MAHKEMESİ : Kayseri Bölge Adliye Mahkemesi 5. Hukuk Dairesi
Yukarıda tarih ve numarası yazılı Bölge Adliye Mahkemesince verilen kararın müddeti içinde temyizen tetkiki davacı/borçlu tarafından istenmesi üzerine bu işle ilgili dosya daireye gönderilmiş olup, dava dosyası için Tetkik Hakimi ... tarafından düzenlenen rapor dinlendikten ve dosya içerisindeki tüm belgeler okunup incelendikten sonra işin gereği görüşülüp düşünüldü:
Sair temyiz itirazları yerinde değil ise de,
İİK'nin 170/3. maddesine göre; icra mahkemesi, 68/a maddesinin 4. fıkrasına göre yapacağı inceleme sonunda inkar edilen imzanın borçluya ait olmadığına kanaat getirirse itirazın kabulüne karar verir. İnkar edilen imzanın borçluya ait olduğu anlaşılırsa ve itiraz ile birlikte takip İİK'nin 170/2. maddesine göre durdurulmuşsa, borçlu sözü edilen senede dayanan takip konusu alacağın %20'sinden aşağı olmamak üzere inkar tazminatına ve takip konusu alacağın %10'u oranında para cezasına mahkum edilir ve itiraz reddedilir. Aynı maddenin dördüncü fıkrasında ise; “….İcra mahkemesi, itirazın kabulüne karar vermesi halinde senedi takibe koymada kötü niyeti veya ağır kusuru bulunduğu takdirde alacaklıyı senede dayanan takip konusu alacağın %20’sinden aşağı olmamak üzere tazminata ve alacağın %10’u oranında para cezasına mahkum eder.” hükmüne yer verilmiştir.

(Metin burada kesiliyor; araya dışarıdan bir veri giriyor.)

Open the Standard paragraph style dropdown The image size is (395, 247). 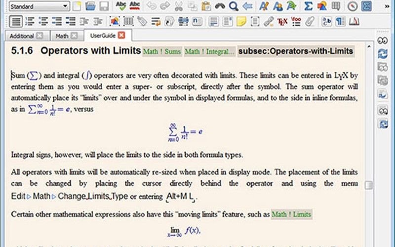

Somut olayda, alacaklı tarafından 30.11.2022 tarihinde 530.000,00 TL miktarlı çeke dayalı olarak kambiyo senetlerine mahsus haciz yoluyla yapılan takipte, 426.400,00 TL asıl alacak üzerinden takibe geçildiği, bilirkişi incelemesi sonucunda imzanın borçlu şirketin yetkilisine ait olduğunun tespit edildiği ve mahkemece tensip kararı ile takibin tedbiren durdurulmasına karar verildiği anlaşıldığından İlk Derece Mahkemesince, imzaya itirazın reddi ile borçlu aleyhine tazminat ve para cezasına hükmedilmesi isabetli ise de, tazminat ve para cezasının alacaklı hakkında takibe geçilen asıl alacak miktarı olan 426.400 TL üzerinden hesaplanması gerekirken takip dayanağı çek bedeli olan 530.000,00 TL esas alınarak fazla tazminata ve para cezasına hükmedilmesi isabetsiz olup, kararın belirtilen nedenle bozulması gerekir ise de, anılan bu yanlışlığın giderilmesi yeniden yargılama yapılmasını zorunlu kılmadığından, İlk Derece Mahkemesi kararının düzeltilerek onanması gerekmiştir.
SONUÇ :
A) Borçlunun temyiz itirazlarının kısmen kabulü ile Kayseri Bölge Adliye Mahkemesi 5. Hukuk Dairesinin 07.05.2024 tarih ve 2024/650 E.- 2024/639 K. sayılı kararının, 5311 sayılı Kanun ile değişik İİK'nin 364/2. maddesi göndermesiyle uygulanması gereken 6100 sayılı HMK'nin 373/1. maddeleri uyarınca (KALDIRILMASINA),
B) Ürgüp İcra Hukuk Mahkemesinin 28.12.2023 tarih ve 2022/64 E.-2023/66 K. sayılı ESAS NO : 2024/4662
kararının hüküm fıkrasının tazminata ilişkin 2 numaralı bendi ile para cezasına ilişkin 3 numaralı bendinin tamamen çıkarılarak, yerlerine;
"2-İİK'nin 170/3. maddesi uyarınca asıl alacağın yüzde %20'si oranda hesaplanan 85.280 TL tazminatın davacıdan tahsiliyle davalıya verilmesine,
3-İİK'nin 170/3. maddesi uyarınca asıl alacağın yüzde %10 oranında hesaplanan 42.640,00 TL para cezasının davacıdan tahsiliyle hazineye irat kaydına," bentlerinin yazılmasına, kararın düzeltilmiş bu şekliyle 5311 sayılı Kanun ile değişik İİK'nin 364/2. maddesinin göndermesiyle uygulanması gereken 6100 sayılı HMK'nin 370/2. maddesi uyarınca (ONANMASINA), karar düzeltilerek onandığından harç alınmasına yer olmadığına, dosyanın İlk Derece Mahkemesine, kararın bir örneğinin Bölge Adliye Mahkemesine gönderilmesine, 21.11.2024 tarihinde oy birliğiyle karar verildi.